Beberapa dari pelanggan itu enggan mengatakan apa yang mereka perbuat sebelumnya sehingga mereka memerlukan maaf. Tapi tetap saja, Bapak Maaf bisa mengetahui apa saja yang mereka perbuat sebelumnya.

Seorang ibu muda pasti baru saja memukuli anak-anaknya. Seorang remaja putri baru saja aborsi. Seorang pria berseragam polisi baru menerima suap yang jumlahnya gila-gilaan.

Keseharian Bapak Maaf selalu begitu. Rekan-rekannya juga. Lama-kelamaan mereka bosan. Mereka merasa pelanggannya keenakan. Toh, setelah ditilik, janji-janji pelanggan itu sedikit sekali yang benar-benar ditepati setelah mereka mendapat maaf yang mereka ingini. Mereka semua mengobral janji demi mendapat maaf dan menghindari hukuman berat dari Big Boss. Jadi, maaf-maaf yang disediakan di jalan ini seakan hanya digunakan mereka sebagai basa-basi saja. Supaya kesannya mereka itu tidak bejat-bejat amat karena masih sadar untuk mencari maaf sebelum mereka kembali mengulang kesalahan, melakukan kesalahan lebih berat, dan kembali lagi ‘tuk memohon berlembar-lembar maaf.

Maaf bagi mereka bukan lagi tiket menuju pertobatan. Bukan lagi jimat untuk mengingatkan mereka agar lebih memperhatikan perasaan sesama. Bukan lagi alat untuk mendekatkan mereka pada Big Boss.
Jelas, bukan demikian yang diinginkan Big Boss. Dan para penyedia maaf menyadari hal itu.

Maka hari ini, semua pemilik kios maaf di jalan itu berkumpul dan mengadakan rapat. Mereka ingin melakukan perubahan signifikan yang bisa mempengaruhi pola pikir para pelanggan mereka yang semakin hari semakin memandang remeh eksistensi Big Boss dan lembar-lembar maaf-Nya yang dititipkan pada para penjaga kios itu.

Akhirnya muncul sebuah keputusan besar: Mulai hari ini, maaf mulai diperdagangkan.

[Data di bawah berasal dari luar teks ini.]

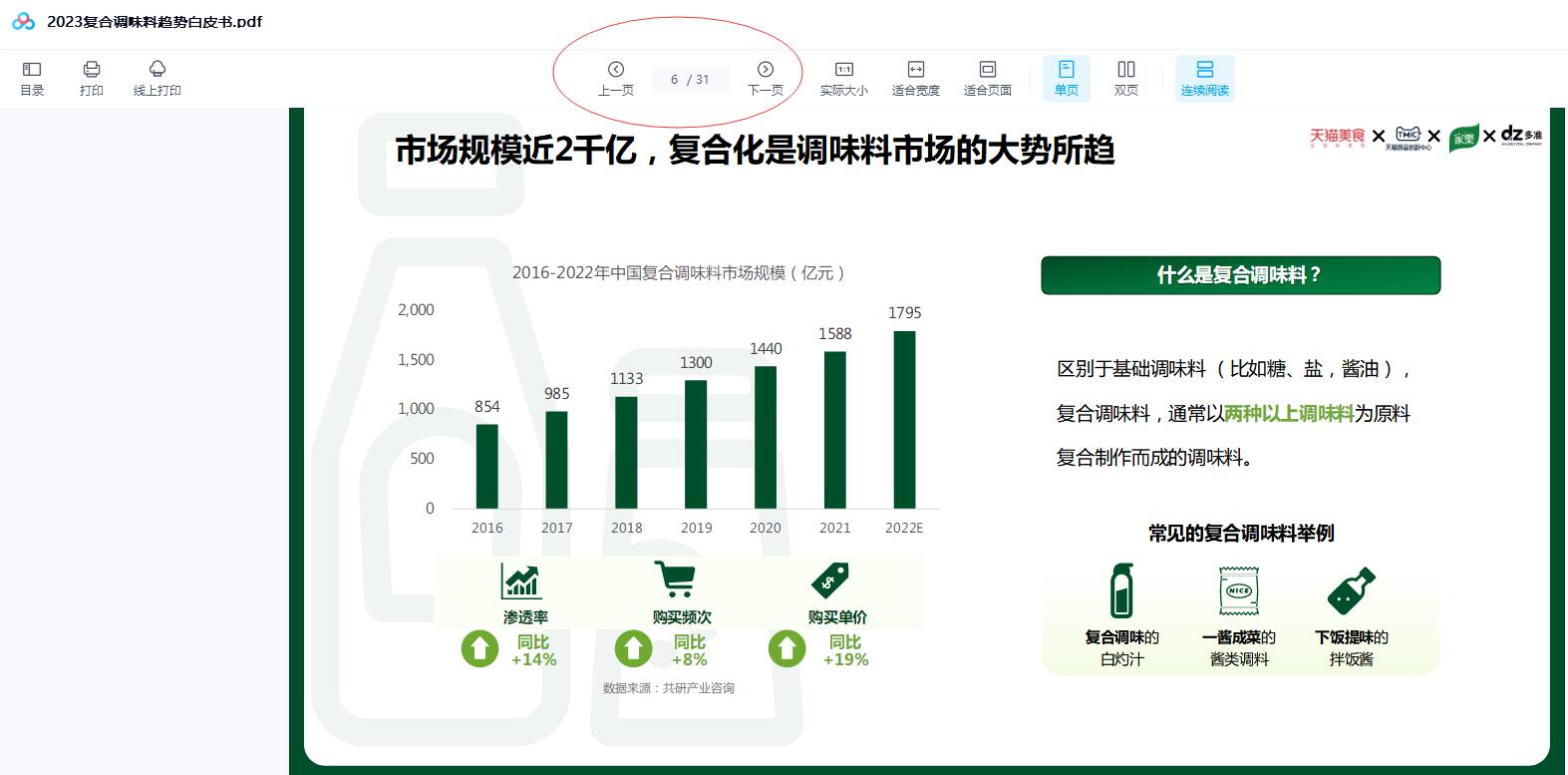Open the 目录 table of contents panel
The image size is (1568, 775).
32,78
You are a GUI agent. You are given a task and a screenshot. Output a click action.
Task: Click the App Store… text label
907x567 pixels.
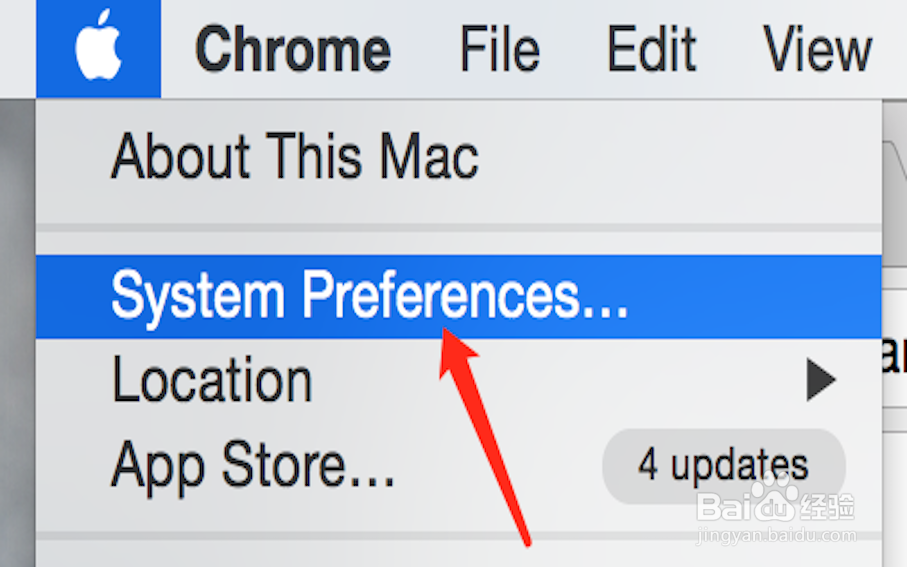pyautogui.click(x=253, y=464)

Maaf sekarang dijual.

Tapi bukanlah dengan uang, karena bagi para penjaga kios dan bagi Big Boss, uang-uang itu tak lebih dari sekadar helai daun tua. Bedanya, daun tua yang rontok itu tidak punya nomor seri dan tidak bergambar wajah orang-orang penting.

Maaf mulai diperdagangkan, tetap dibayar dengan janji. Tapi bila janji itu diabaikan, maka harus dibayar dengan sesuatu yang sangat berharga bagi pelanggan yang bersangkutan. Bisa berupa kasih sayang pasangan, keberhasilan dalam bisnis, kesan di mata masyarakat, keamanan hidup, dan keutuhan keluarga, atau apa pun. Apa pun yang menjadi ketakutan besar bagi si manusia.

Kasarnya, ini bisa disebut ancaman yang halus. Dan meskipun Big Boss belum mengatakan setuju pada peraturan baru itu, para penjaga kios nekat memasangnya besar-besaran di sepanjang jalan dan di dinding toko mereka.

Peraturannya sekarang : Bila Anda meminta sebuah maaf (ukuran apa pun), Anda harus berjanji untuk tak mengulangi dosa Anda itu, demi kemuliaan Big Boss. Apabila Anda mengacuhkannya seperti angin lalu, Big Boss pasti akan beraksi mencabut apa pun dari diri Anda karena Ia berkuasa penuh atas jagad ini. Big Boss bisa menghapus rezeki Anda. Big Boss bisa menumbuhkan cinta di hati pasangan Anda untuk orang lain. Big Boss berkuasa merenggut nyawa siapa pun yang Anda cintai. Big Boss bisa membiarkan Anda jatuh dalam kubangan cobaan apa saja yang pastinya tak ingin Anda pikirkan karena bisa membuat Anda ketakutan setengah mati.

Dan benarlah. Mulai hari itu, para pelanggan mendelik ketakutan ketika membaca peraturan di poster dan spanduk yang dipasang para pemilik kios. Mereka takut. Jantung mereka teremas. Kening mereka berkeringat. Tangan mereka gemetaran. Tidak ada yang berani bergerak. Jumlah para pelanggan dari seluruh belahan Bumi semakin banyak memenuhi jalanan.

Tak lama, sebuah mobil kerajaan yang tak dapat dilukiskan dengan kata-kata, melintas mulus di jalan itu dan berhenti. Big Boss keluar dari sana. Ia menyeringai jenaka melihat miliaran umat-Nya yang memadati jalan. Ia tak habis pikir kenapa umat-Nya perlu diancam dulu untuk menyadari kekuatan-Nya? Tak sadarkah mereka bahwa mereka hanyalah debu? Padahal Big Boss sendiri ingat betul kalau mereka itu cuma debu. Debu yang Ia kasihi.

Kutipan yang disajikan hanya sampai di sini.